2014 es un año de inflexión. La
escuela de arte nº 12 ha sido, durante treinta años, un centro
difusor de la cultura del diseño, ha promocionado la implantación
de los estudios de diseño, ha propiciado la normalización y la
evolución de la práctica profesional del diseñador en nuestro
entorno. Tanto en la comunidad de Madrid y en el ámbito nacional, fue
centro pionero en sus inicios y continúa como referente en la
enseñanza pública.
En la memoria quedó la denominación
de Escuela Experimental de Diseño y ahora nos toca guardar el nombre
de Escuela de Arte número 12 de diseño industrial.
Este próximo curso, las enseñanzas
del diseño industrial se fusionan a otras familias del diseño
(interiores, moda, gráfico) dentro del proyecto educativo de la
escuela de arte diez de Madrid.

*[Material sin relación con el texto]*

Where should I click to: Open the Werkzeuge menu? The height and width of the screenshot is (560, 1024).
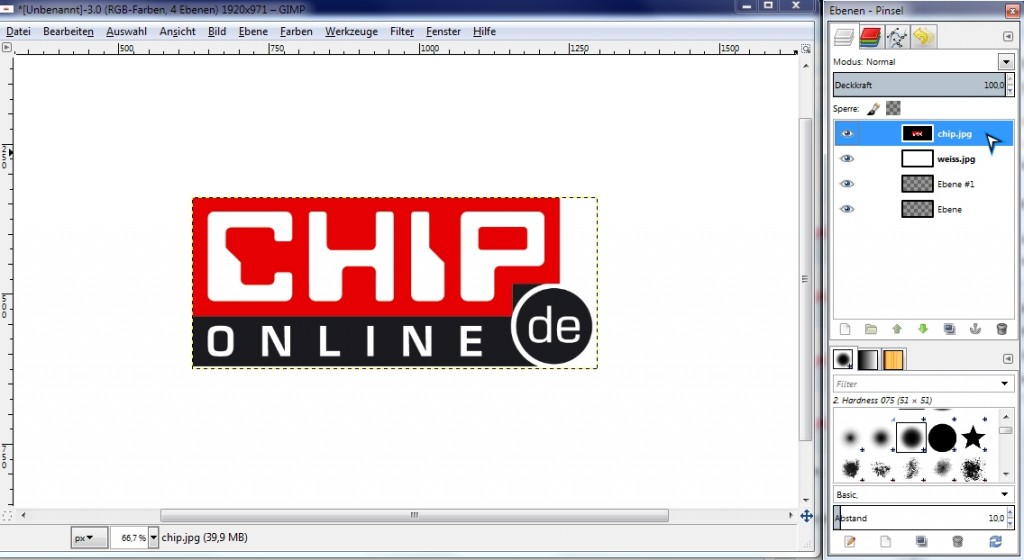(x=351, y=32)
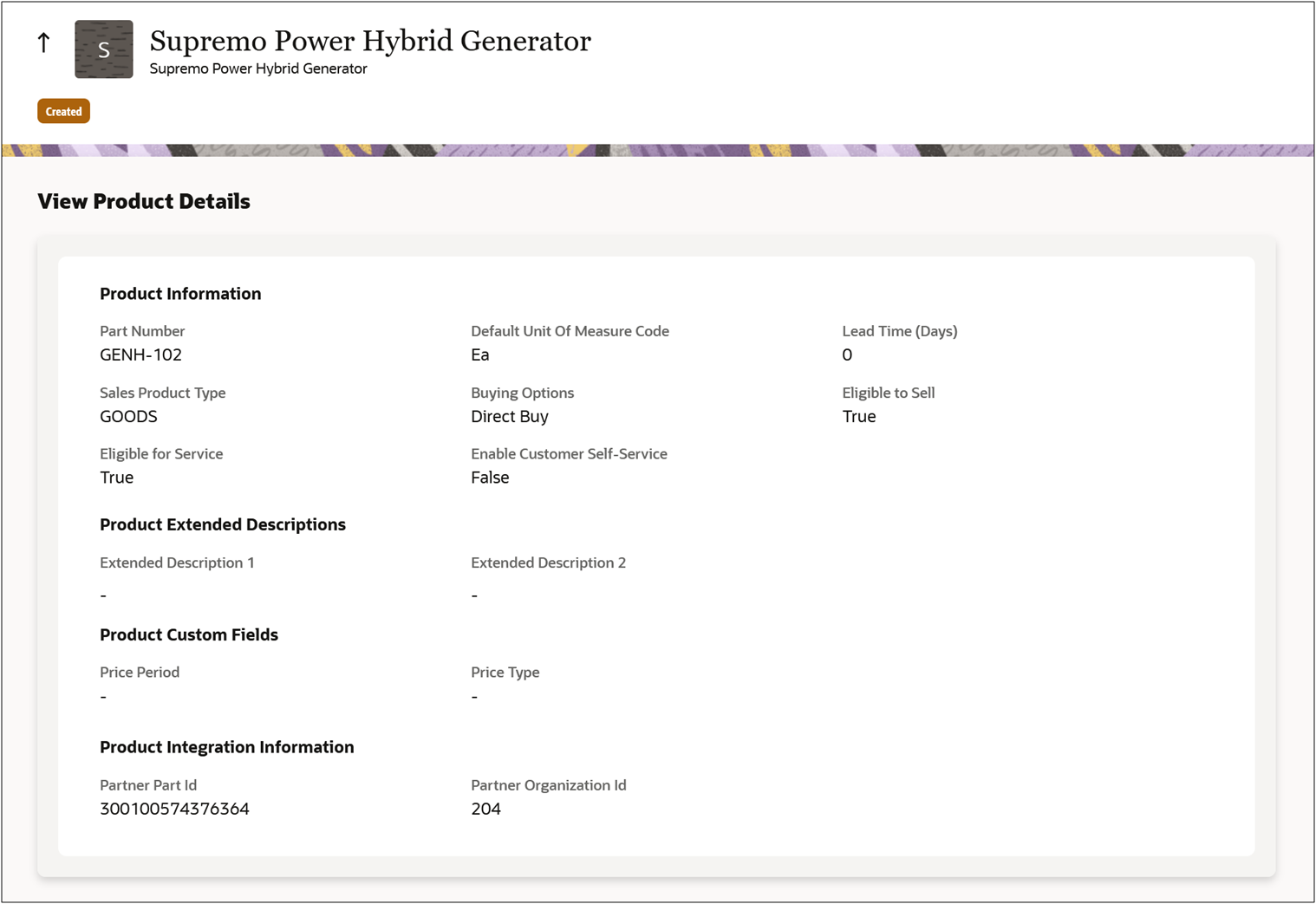The image size is (1316, 904).
Task: Click the Eligible to Sell True value
Action: tap(858, 417)
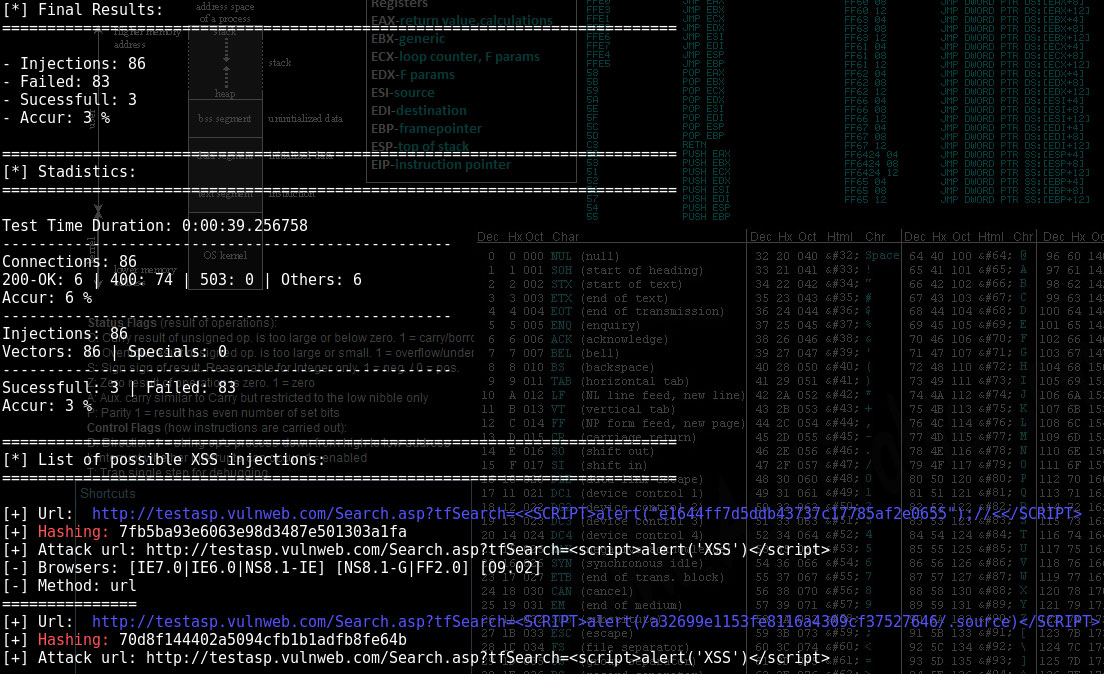The height and width of the screenshot is (674, 1104).
Task: Click the Final Results heading
Action: pyautogui.click(x=83, y=10)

Una nueva ubicación, una proximidad
a las otras áreas del diseño y una nueva identidad que parecería
alejarla de sus orígenes.
Pero el empeño de quienes hemos
recibido esta herencia es no perder las raíces de la pedagogía del
diseño que nos ha acompañado en este camino. Miguel Durán-Lóriga
sigue estando presente en la conciencia del grupo de profesores y en
el espíritu del proyecto educativo. Lo aprendido en las aulas y
talleres durante estas décadas no reposa en archivos del pasado,
está en los espacios de esta nueva casa.